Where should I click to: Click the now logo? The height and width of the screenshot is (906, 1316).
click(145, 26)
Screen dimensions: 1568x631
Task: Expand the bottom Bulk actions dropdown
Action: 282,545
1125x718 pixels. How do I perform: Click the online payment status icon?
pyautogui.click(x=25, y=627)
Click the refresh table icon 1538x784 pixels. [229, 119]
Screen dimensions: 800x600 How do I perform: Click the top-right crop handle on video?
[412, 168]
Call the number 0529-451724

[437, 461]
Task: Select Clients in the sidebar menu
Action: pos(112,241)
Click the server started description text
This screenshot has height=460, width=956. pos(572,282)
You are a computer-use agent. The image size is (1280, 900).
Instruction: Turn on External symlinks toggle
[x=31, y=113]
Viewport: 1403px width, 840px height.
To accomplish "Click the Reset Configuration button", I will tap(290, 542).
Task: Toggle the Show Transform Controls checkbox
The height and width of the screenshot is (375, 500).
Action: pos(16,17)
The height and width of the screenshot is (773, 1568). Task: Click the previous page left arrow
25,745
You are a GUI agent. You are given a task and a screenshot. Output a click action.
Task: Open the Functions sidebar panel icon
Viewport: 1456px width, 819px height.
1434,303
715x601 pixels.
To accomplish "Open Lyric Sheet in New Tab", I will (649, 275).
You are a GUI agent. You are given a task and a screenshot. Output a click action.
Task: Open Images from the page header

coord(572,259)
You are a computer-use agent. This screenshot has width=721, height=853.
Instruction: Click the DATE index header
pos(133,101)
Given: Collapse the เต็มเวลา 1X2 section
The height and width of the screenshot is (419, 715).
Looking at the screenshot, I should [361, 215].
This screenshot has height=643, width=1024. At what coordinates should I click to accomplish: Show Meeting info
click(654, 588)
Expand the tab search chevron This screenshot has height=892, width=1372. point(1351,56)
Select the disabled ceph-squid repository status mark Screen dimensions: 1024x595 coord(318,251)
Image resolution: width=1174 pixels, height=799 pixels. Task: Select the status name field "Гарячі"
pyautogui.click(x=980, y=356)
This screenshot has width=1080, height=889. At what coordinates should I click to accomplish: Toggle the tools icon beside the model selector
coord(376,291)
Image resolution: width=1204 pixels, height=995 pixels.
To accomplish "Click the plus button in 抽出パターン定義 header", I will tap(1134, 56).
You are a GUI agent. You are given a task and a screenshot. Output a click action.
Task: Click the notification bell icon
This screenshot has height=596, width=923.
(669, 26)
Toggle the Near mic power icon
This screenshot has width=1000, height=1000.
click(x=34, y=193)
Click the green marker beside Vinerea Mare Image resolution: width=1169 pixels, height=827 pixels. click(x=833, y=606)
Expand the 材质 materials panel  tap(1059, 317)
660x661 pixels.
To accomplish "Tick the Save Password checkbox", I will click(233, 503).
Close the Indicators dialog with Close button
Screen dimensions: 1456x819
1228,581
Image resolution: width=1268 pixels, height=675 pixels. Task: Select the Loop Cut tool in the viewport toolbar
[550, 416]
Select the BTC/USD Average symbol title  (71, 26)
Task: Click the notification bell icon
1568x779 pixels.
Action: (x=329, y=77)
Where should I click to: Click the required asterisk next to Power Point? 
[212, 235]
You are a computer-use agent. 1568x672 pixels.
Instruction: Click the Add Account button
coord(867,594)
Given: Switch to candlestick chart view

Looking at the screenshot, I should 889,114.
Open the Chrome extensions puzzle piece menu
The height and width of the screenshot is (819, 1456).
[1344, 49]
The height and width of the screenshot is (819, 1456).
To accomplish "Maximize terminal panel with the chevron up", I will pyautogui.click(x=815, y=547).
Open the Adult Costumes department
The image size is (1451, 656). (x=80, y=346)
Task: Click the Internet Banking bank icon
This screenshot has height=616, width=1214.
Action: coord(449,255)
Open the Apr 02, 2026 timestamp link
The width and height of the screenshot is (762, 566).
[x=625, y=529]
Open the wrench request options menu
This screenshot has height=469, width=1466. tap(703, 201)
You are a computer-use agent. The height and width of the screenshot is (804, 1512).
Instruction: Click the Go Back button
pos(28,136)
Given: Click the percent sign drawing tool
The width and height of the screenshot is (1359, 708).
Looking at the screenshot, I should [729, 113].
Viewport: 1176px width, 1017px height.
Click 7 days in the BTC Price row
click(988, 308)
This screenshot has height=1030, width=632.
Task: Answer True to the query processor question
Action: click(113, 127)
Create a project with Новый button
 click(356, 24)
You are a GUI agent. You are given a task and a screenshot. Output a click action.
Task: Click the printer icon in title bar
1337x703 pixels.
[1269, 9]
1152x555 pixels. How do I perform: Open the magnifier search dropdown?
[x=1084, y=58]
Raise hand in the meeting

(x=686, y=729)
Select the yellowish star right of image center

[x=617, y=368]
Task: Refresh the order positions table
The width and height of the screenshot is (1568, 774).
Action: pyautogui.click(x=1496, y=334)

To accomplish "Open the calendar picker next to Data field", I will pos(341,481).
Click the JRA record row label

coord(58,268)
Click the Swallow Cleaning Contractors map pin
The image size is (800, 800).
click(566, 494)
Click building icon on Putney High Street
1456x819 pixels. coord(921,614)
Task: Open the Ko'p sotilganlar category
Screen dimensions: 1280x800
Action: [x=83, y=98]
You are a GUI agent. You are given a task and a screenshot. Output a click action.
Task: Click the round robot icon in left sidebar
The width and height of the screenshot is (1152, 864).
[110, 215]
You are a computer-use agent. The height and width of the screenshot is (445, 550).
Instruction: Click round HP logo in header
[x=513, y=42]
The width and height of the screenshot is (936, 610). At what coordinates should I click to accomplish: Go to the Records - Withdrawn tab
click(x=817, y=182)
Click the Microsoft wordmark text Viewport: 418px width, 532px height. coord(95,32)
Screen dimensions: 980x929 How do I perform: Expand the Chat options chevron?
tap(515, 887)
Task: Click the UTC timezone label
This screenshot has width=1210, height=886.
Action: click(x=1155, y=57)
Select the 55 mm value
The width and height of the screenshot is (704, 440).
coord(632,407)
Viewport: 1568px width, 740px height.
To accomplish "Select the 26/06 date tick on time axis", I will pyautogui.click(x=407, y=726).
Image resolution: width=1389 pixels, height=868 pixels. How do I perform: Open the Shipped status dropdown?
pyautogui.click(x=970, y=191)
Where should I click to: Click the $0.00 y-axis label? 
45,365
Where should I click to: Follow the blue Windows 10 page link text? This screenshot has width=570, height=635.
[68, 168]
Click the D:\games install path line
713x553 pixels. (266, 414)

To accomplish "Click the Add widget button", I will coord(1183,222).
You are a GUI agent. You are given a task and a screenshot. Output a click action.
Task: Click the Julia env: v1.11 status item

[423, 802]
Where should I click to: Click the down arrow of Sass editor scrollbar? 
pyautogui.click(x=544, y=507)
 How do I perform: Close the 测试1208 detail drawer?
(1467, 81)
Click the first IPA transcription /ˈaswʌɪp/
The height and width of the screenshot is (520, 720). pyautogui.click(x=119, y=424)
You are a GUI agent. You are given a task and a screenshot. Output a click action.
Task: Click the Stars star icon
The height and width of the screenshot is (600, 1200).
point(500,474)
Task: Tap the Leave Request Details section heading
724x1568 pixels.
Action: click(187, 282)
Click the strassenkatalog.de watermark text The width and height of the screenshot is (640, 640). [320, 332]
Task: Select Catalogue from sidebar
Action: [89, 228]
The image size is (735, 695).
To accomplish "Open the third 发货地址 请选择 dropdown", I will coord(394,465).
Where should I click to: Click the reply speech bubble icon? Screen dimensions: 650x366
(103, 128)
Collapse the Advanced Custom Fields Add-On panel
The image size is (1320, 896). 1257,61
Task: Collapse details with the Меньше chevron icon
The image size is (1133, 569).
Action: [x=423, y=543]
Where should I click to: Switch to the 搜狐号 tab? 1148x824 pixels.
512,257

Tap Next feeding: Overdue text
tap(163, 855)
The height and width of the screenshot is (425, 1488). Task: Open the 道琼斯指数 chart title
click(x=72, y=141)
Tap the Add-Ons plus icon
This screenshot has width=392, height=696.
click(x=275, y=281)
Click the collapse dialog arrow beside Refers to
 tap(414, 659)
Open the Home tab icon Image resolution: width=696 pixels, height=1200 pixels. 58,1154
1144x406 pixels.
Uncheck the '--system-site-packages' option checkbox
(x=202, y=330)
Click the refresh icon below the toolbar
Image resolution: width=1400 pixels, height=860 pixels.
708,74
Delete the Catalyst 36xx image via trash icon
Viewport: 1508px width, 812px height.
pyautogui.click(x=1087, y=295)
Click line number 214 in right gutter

================

#### STATED GOAL:
Count the lines of the data above that contain the word "chevron", and reply with that number alone.

#### TASK RESULT:
4